Their pain is not my pain. I repeat that to myself after a couple of days like these. Most of the time I manage to believe it. Other times, I'm not so easily convinced.

One would think after so many versions of the same sort of stories, they would grow less difficult to hear. Seems as if literally 9 out of 10 tales involve severe and repeated molestation and physical abuse. Watching parents pummeling one another, cousins and aunts and uncles gathered partying and getting promiscuous with one another. How many such scenes must a five-six-seven year old witness before one reaches the apparent conclusion all this is normal, just the way every family does things...here. Normal the pain and fear. Normal the isolating shame. Normal the sense of being violated, betrayed.

My mind reels at the thought: normal. Here the abandonment, neglect, terrible fear of one's own mama and papa in the moments of drunken rage. Not normal, perhaps. Common, though. Lack of such childhood memories is by far the great exception.

Somewhere in the early days such a norm gets established, like the scars I see fill with tears on their faces as they tell me of the things they've survived -- and often enough repeated themselves as they became young parents.
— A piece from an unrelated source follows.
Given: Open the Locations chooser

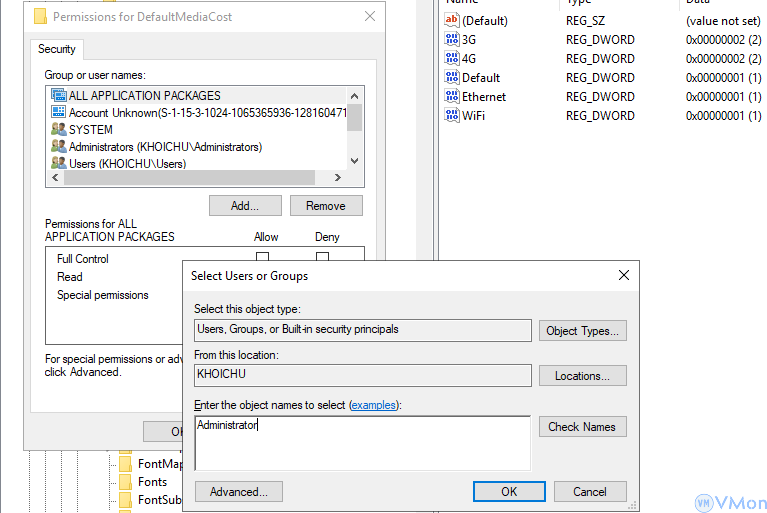Looking at the screenshot, I should point(583,376).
There are other tales too: a kind grandparent, a concerned teacher, a brief respite during foster parent years. Yet these tales seldom end well, usually in the untimely death of that one or two people who managed to bring just a bit of light and love into a life turned inside and out all black and blue and cold.

I've been here long enough that as the tales get told of parents and grandparents, I know their faces too. I've had substantial conversations over the years with many of the relatives of whom they speak good and ill. Is five years so long?

I feel sometimes like I'm wading through a thick and stagnant swamp of social ills and shattered lives, in some desperate search for survivors. The mournful whispers and sighs of the soul sound softly all around. Wounded spirits all.

It is not given to me from on high to dull or remove pain. I cannot issue commands. I have no powers to coerce. I am utterly unable to cause that once-for-all cure. All these are God's alone to give.

Yet I have ears with which to listen to those things otherwise untold, unbearable cancerous secrets. And I have lips to speak a Word of forgiveness, guidance and hope. This, then, must be enough for us all. To forgive even grievous wrongs, and be freed from the prison of the past. To guide and lead and follow in turn as best we can, but traveling together. Together humbly to hope in the One who alone can heal and restore fully in the end. And the whole while to love with a love that does no harm. A patient love, one which endures all things in faith alone, though perhaps no longer so terribly alone in Christ.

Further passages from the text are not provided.